Linear Transformation and Null Space

[Random Variable]

Homework Statement

Let (u,v,w) be a basis for vector space V, and let L be a linear transformation from V to vector space W. If (L(u),L(v),L(w)) is linearly dependent, then dim(Null Space(L)) > 1.

Homework Equations

The Attempt at a Solution

I don't see why dim(Null Space(L)) must be strictly greater than 1.


My proof that the dim(Null Space(L))>=1:

Let x be a vector in V that is in the Null Space of L.

Then L(x) = L(αu+βv+γw) = 0

L(αu)+L(βv)+L(γw) = 0

αL(u)+βL(v)+γL(w) = 0

Since the family (L(u),L(v),L(w)) is linearly dependent, α, β,, and γ are not all zero.

Therefore, Null Space(L) ≠ {0}, which implies that the dim(Null Space(L)) is at least 1.

 

[yyat]

You are right, it should be dim(Null Space(L)) >= 1. (Try constructing an example where dim(Null Space(L))=1.)

A small remark concerning your proof: when you say "α, β,, and γ are not all zero" you should instead write that "α, β,, and γ can be chosen so that not all are zero", because they can be all 0 (for x the zero vector).
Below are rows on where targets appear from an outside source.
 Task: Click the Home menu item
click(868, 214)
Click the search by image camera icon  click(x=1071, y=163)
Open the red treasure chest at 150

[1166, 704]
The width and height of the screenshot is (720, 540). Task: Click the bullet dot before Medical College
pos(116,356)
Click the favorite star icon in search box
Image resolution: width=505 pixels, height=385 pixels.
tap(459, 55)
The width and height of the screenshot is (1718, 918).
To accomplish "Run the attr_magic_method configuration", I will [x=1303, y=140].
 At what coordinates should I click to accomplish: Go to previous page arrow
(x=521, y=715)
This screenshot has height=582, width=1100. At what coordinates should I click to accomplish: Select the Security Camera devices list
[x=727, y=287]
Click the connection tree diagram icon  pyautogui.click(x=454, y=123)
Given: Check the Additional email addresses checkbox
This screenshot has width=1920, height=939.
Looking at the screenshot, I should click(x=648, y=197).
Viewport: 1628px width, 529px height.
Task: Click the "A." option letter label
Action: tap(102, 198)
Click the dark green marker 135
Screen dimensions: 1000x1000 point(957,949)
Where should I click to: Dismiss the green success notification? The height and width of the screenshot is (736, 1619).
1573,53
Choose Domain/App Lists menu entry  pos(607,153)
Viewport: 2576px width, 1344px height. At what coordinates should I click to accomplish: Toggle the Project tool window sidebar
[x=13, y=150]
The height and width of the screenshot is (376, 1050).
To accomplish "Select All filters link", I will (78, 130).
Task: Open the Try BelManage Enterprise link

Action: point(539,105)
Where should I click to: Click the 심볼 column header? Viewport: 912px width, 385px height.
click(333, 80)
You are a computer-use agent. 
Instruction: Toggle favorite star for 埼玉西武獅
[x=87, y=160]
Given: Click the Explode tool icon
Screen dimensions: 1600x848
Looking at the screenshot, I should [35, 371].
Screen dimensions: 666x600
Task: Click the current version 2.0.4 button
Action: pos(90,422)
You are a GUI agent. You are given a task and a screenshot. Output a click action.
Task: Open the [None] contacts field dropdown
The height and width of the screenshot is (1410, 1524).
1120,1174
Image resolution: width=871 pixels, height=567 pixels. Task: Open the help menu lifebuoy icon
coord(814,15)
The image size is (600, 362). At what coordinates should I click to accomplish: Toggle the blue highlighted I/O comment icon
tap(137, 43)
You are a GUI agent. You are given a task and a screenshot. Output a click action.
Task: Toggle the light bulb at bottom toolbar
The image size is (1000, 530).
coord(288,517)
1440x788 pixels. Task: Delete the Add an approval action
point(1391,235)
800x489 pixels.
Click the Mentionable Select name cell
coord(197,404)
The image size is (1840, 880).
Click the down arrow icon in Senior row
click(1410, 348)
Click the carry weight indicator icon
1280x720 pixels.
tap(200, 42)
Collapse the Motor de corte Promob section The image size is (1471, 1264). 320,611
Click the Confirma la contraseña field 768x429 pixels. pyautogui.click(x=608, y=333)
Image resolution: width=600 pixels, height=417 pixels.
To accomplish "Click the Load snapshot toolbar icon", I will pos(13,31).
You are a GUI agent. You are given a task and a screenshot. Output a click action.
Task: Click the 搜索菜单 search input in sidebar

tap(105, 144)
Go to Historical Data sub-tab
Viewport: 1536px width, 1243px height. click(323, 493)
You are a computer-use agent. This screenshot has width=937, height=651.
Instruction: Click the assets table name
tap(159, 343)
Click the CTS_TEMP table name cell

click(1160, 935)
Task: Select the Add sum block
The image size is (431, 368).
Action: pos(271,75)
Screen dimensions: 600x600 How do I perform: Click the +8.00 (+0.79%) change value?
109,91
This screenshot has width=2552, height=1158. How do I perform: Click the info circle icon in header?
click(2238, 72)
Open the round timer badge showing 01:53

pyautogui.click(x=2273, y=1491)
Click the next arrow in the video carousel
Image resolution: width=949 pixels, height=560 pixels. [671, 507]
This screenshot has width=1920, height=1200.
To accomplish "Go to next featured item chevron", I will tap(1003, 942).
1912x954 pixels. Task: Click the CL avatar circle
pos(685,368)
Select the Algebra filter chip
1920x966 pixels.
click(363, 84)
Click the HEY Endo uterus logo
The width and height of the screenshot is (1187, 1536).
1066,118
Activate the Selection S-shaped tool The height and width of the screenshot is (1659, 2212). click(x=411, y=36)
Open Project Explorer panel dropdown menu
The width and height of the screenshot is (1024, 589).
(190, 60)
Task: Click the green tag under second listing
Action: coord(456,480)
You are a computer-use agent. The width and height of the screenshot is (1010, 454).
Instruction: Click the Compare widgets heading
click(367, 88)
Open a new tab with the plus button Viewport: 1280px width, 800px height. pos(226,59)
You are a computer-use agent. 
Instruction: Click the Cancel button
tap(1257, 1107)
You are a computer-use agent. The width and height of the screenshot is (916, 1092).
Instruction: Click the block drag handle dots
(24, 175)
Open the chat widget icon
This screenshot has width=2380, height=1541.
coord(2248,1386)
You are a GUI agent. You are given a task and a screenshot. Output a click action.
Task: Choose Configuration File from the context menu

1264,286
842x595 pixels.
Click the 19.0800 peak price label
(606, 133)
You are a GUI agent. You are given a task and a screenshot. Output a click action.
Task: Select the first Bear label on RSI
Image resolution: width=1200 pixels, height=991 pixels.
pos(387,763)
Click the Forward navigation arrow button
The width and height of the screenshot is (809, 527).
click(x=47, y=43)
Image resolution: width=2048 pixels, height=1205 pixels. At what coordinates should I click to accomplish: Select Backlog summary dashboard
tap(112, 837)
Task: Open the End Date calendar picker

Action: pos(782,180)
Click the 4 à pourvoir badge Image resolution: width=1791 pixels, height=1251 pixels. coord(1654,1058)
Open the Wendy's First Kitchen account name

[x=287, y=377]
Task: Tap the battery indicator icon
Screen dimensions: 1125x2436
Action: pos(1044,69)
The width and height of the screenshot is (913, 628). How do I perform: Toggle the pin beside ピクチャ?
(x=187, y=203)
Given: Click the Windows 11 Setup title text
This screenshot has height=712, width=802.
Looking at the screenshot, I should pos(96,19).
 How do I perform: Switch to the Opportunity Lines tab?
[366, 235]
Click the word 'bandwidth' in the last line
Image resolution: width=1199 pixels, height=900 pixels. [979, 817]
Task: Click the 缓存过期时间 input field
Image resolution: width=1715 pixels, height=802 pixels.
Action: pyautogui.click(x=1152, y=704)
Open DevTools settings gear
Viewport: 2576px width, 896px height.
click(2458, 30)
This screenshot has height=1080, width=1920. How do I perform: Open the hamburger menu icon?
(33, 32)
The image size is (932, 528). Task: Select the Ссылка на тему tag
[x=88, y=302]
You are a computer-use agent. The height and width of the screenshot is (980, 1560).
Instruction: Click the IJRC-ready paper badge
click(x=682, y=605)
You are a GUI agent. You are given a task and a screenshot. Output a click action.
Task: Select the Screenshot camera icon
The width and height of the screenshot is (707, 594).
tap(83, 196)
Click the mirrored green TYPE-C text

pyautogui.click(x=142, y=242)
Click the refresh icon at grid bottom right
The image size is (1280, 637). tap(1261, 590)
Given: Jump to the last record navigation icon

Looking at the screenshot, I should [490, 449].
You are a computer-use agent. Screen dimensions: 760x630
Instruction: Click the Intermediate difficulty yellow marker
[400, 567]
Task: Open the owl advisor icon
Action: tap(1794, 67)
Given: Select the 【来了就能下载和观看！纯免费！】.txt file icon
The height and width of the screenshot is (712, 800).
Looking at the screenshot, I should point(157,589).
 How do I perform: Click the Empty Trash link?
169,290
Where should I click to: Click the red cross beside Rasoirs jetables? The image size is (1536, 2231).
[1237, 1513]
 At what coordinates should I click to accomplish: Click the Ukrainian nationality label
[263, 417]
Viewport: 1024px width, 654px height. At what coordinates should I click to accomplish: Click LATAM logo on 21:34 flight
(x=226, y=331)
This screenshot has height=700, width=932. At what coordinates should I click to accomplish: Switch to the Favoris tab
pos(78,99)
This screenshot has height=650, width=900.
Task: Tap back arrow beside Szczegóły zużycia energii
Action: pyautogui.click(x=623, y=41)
Then you can infer that x can be nonzero by reading the last three lines backwards.

 

[Random Variable]

Revised Proof:

Let x be a vector in V that is in the Null Space of L.

Then L(x) = L(αu+βv+γw) = 0

L(αu)+L(βv)+L(γw) = 0

αL(u)+βL(v)+γL(w) = 0

Since the family (L(u),L(v),L(w)) is linearly dependent, α,β,and γ may not all be zero.

Therefore, Null Space(L) consists of more than just the zero vector, which implies dim(Null Space(L)) is not zero.